My breath came in hard and labored for a brief time, and I had to shake my head to clear my thoughts. I felt like an animal, like something primitive and wild. Arriving at my quarters and laying down, I had a hard time getting to sleep.
The next day I felt crabby and had to watch myself carefully, so as not to get into an argument with anyone.
When evening came, and it was time for me to work out with Hoscoe, I didn’t want to be there. I don’t know where I wanted to be, but not there. He came in and was watching me carefully. In fact, I noticed he had been watching me a lot lately. When I would ask him why, he would shrug his shoulders and hold his hands up as if to say, nothing in particular.
But that look was starting to get on my nerves, and it aggravated me now. If he had something to say, why didn’t he go ahead and say it. I shook my head violently to clear my thoughts.
Casually, but with what seemed like a subtle edge to his voice, Hoscoe asked, “What’s the problem? Are you shirking your education?”
I looked at him suddenly and with anger. What was he talking about? Shirking? I wasn’t shirking anything. “I’m here aren’t I?” I retorted. What was wrong with me? I had no business talking with him that way.
Calmly, Hoscoe poured his coffee, and then walked to the center of the floor.
“Whenever you’re ready …” He took a sip and I vaulted at him and slashed hard as he met my blade with an effortless movement. It dawned upon me I had not taken time to give him salute or exchange any form of courtesy. But inside, I felt that burn. Suddenly I didn’t care. It was a silly custom, anyway. This was about fighting!
With rapid fire, I levied assault after assault at Hoscoe. Each time he kept batting me away, touching this body part or that, but he said not a word. I struck at him hard, and watched him sip that damned coffee mug while smacking my hand numb, knocking my blade out of hand, and then sweeping me off of my feet.
Anger … no, rage … was it rage? What was this filling me, begging for release?
“Again,” Hoscoe said, and as I got to my feet he flipped my sword to me off of the floor with his own blade tip. What an insult.
My next charge should have worked, it really should have. I wanted to catch him off guard with a sudden movement, so the moment I caught the sword I lunged, but he brushed me off easily and with a kick to the rump sent me hard into a post. From deep within I felt the rage meet the heat from So’Yeth. Leaning my head against the post I tried to shake my head clear, but it wasn’t working.

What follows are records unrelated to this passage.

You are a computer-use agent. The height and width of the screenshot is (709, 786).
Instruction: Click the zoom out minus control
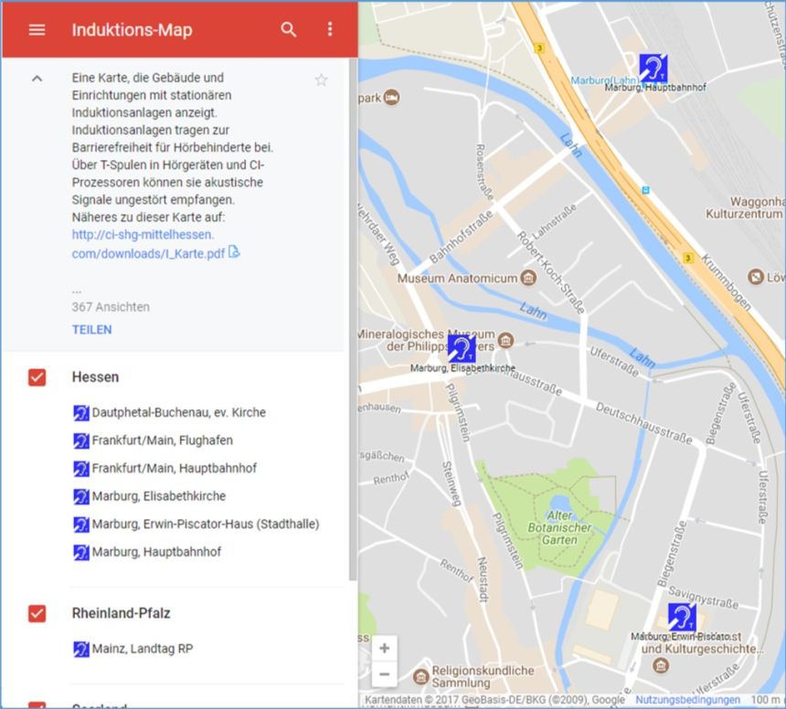[384, 673]
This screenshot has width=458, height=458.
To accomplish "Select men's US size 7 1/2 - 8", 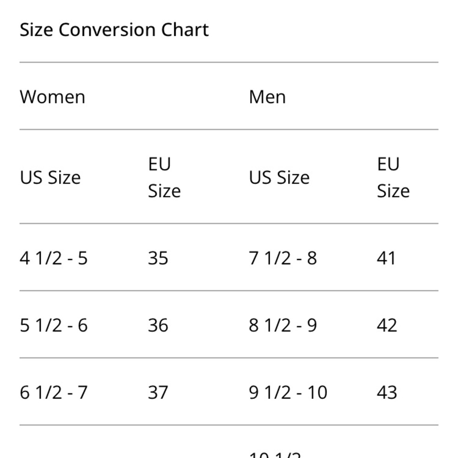I will [x=283, y=258].
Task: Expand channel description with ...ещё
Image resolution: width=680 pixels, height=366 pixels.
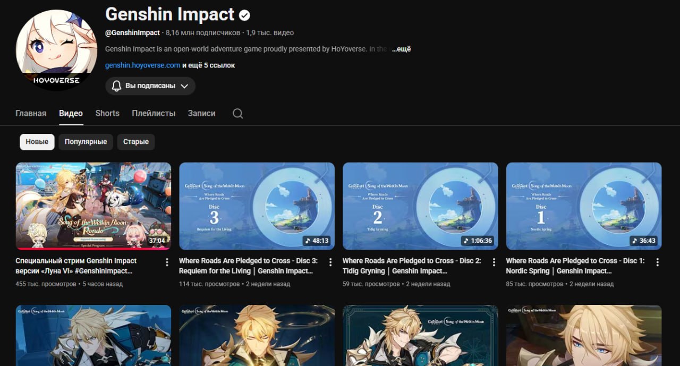Action: (402, 49)
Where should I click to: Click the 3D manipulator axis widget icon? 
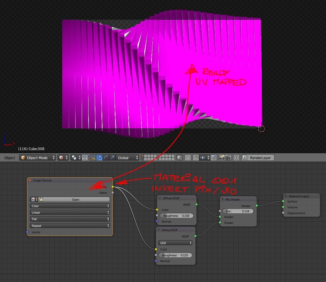[x=93, y=158]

That primitive, wild feeling of raw power rushed through me and pounded my skull, seeking, begging for release. My hands were trembling and my breathing became very deep. Something wanted out.
“What is your problem?” asked Hoscoe, almost contemptuously, “Is that all you’ve got?”
When I opened my eyes I felt a rush of energy from my feet to my head. The hairs of my arm tingled and I felt my eyes narrow to slits. From my throat came a low growl, such as might come from a savage beast. I let it go.
___________________________
Turning around I saw the room and smelled sweat. I heard the rustle of mice scurry from the room. Through the hard packed dirt below my feet I was *Aware* of something repeatedly pelting the ground outside. A surge of something like electricity charged my body, and I liked it.
The man before me stood with a training sword in hand. Where he had been standing in a relaxed cat stance, he now slowly adjusted his posture and his demeanor changed.
I knew this man, this human. His name was Hoscoe. He had been a general once, then a guard, and he had been training me for three years. But now he was my opponent and he was taunting me into a fight. Was that a cup he held in the one hand? Did he not know that cup was useless? It was nothing more than a distraction, a taunt. Nothing more.